NewsABPnews  |  March 3, 2009

BOSTON (ABP) — According to a new study, people who live in states with high church-attendance rates buy as much Internet pornography as their more secularized counterparts — but they are less likely to subscribe to an adult website on Sundays.

Researcher Benjamin Edelman said subscriptions to a top-10 seller of online adult entertainment he studied are not statistically different in pious states from subscription rates elsewhere, but significantly fewer subscriptions in religious states are purchased on the Christian Sabbath.

"This analysis suggests that, on the whole, those who attend religious services shift their consumption of adult entertainment to other days of the week, despite on average consuming the same amount of adult entertainment as others," Edelman, an assistant professor of business administration at Harvard Business School, wrote in the study.

Studies of Americans' beliefs generally reveal some of the highest levels of religiosity in the developed world. For example, 68 percent of Americans say the Bible is the word of God and is to be taken literally. At the same time, social critics have argued the rise of Internet pornography is contributing to a coarsening of American culture.

Edelman, an expert in electronic commerce, set out to learn if consumption patterns of adult entertainment would reveal two separate Americas, or if porn consumption is widespread regardless of factors such as moral conservatism and religious conviction.

Edelman analyzed anonymous credit-card purchases of online porn by ZIP codes and factored in the availability of broadband Internet access in the surveyed areas.

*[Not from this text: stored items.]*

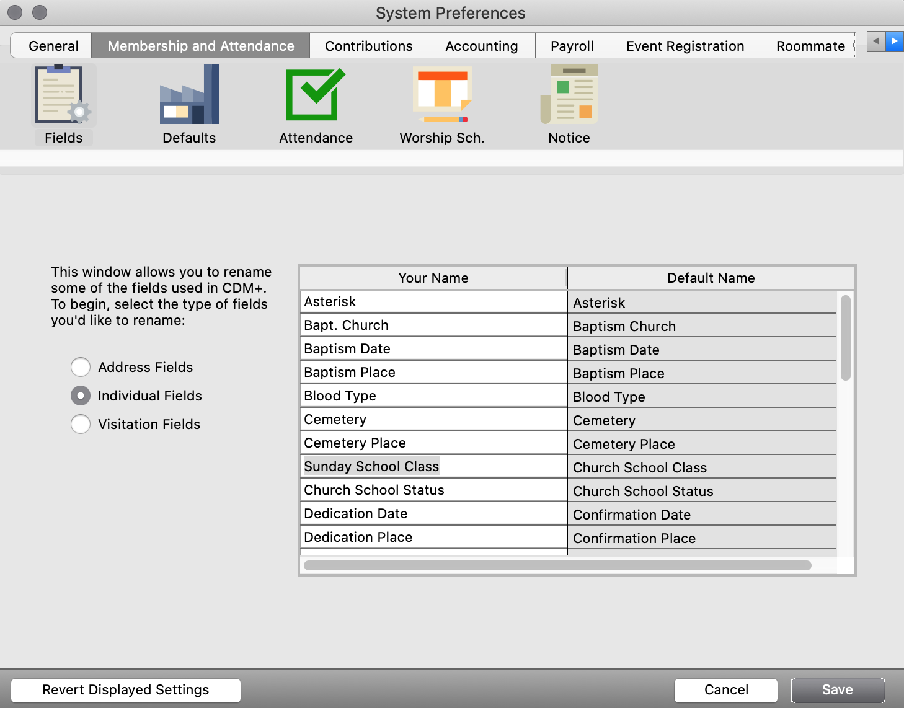Click Revert Displayed Settings
The width and height of the screenshot is (904, 708).
coord(126,690)
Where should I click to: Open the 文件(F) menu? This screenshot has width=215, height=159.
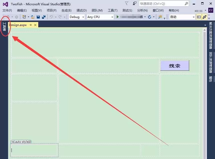[7, 10]
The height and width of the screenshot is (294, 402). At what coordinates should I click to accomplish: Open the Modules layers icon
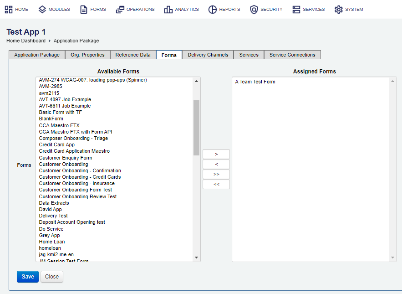tap(42, 10)
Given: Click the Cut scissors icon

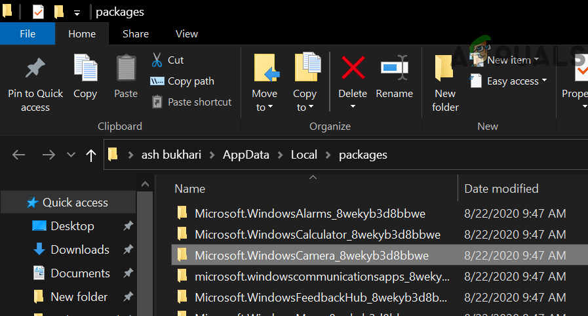Looking at the screenshot, I should (x=157, y=60).
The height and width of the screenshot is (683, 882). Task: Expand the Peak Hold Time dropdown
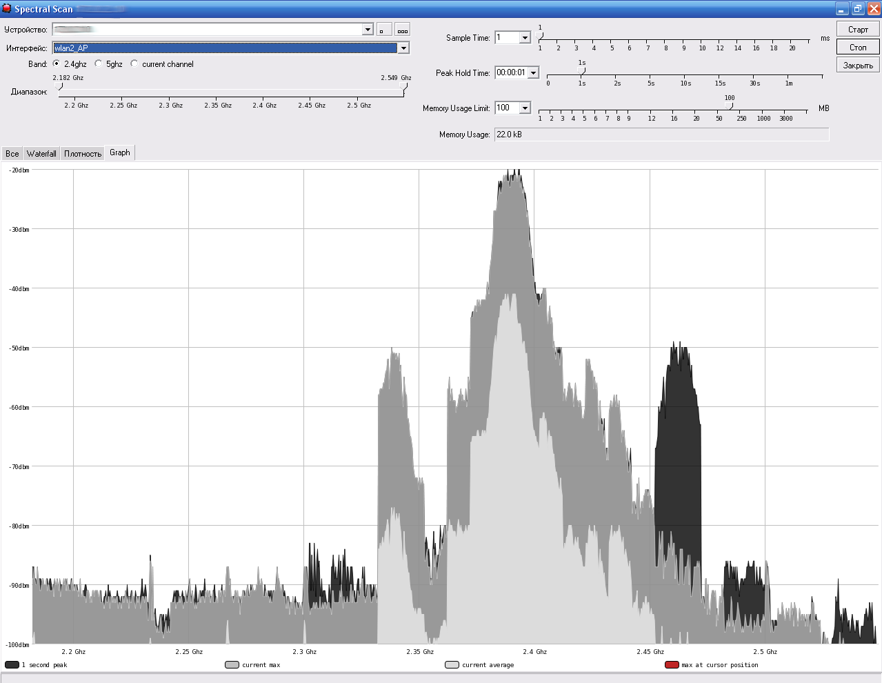click(x=533, y=73)
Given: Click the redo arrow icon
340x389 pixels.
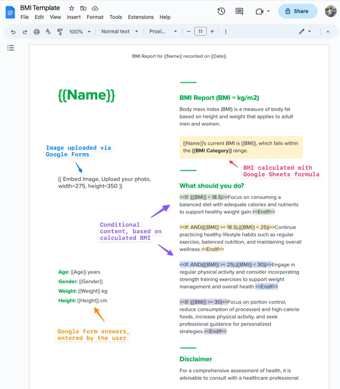Looking at the screenshot, I should [x=25, y=32].
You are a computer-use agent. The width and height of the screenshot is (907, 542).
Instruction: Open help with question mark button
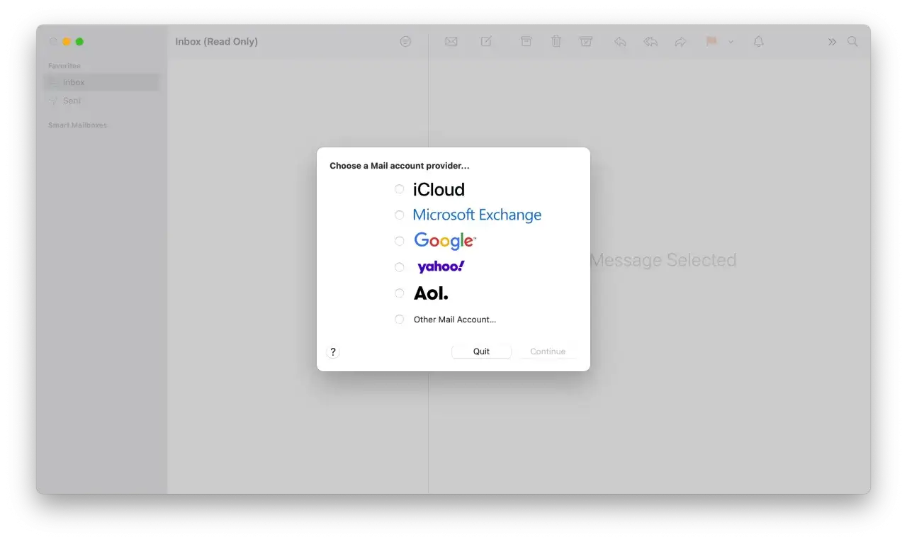click(x=333, y=351)
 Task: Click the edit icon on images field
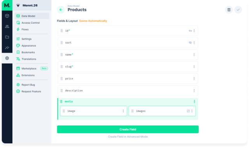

Broadband connections allow faster downloading of images and video, and broadband users outnumber narrowband customers on adult sites 18 to 1.

Edelman found Democratic- and Republican-leaning states "remarkably similar" to each other in patterns of consumption of online porn. In fact, he found adult-site subscriptions slightly more prevalent in states that have enacted conservative laws on social issues, such as "defense of marriage" amendments.

He also found online porn more prevalent in states whose residents tended to express more conservative religious views in studies, such as agreeing with the statements, "I never doubt the existence of God" and "AIDS might be God's punishment for immoral sexual behavior."

The biggest per-capita consumer of online porn is Utah, home of the Church of Jesus Christ of Latter-day Saints. That state averaged 5.47 adult-content subscriptions per 1,000 home-broadband users. Widely known for its family-friendly image, the Mormon church received backlash last year for working hard to pass Proposition 8, which eliminated the right of marriage for same-sex couples in California.

Six of the top-10 states for porn-subscription rates are familiar territory for Baptists. Mississippi, the state with the highest concentration of Southern Baptist churches, ranked third with 4.30 subscribing homes per 1,000, between Alaska (5.03) and Hawaii (3.61).

Oklahoma ranked fifth (3.21), followed by Arkansas (3.12) North Dakota (3.05), Louisiana (3.01), Florida (3.01) and West Virginia (2.94).

Montana bought the least on-line porn, 1.92 subscriptions per 1,000 broadband connections. Also ranking near the bottom were Idaho (1.98 per 1,000) and Tennessee (2.13).

The study said Americans spend $2.8 billion a year for online porn. More than a third of Internet users visit at least one adult website a month, and the average user visits adult websites between seven and eight times a month.

Edelman noted the irony in the most conservative religious states also being some of the most porn-hungry.

"Some of the people who are most outraged turn out to be consumers of the very things they claimed to be outraged by," Edelman said in an article in New Scientist magazine.

-30-

Bob Allen is senior writer for Associated Baptist Press.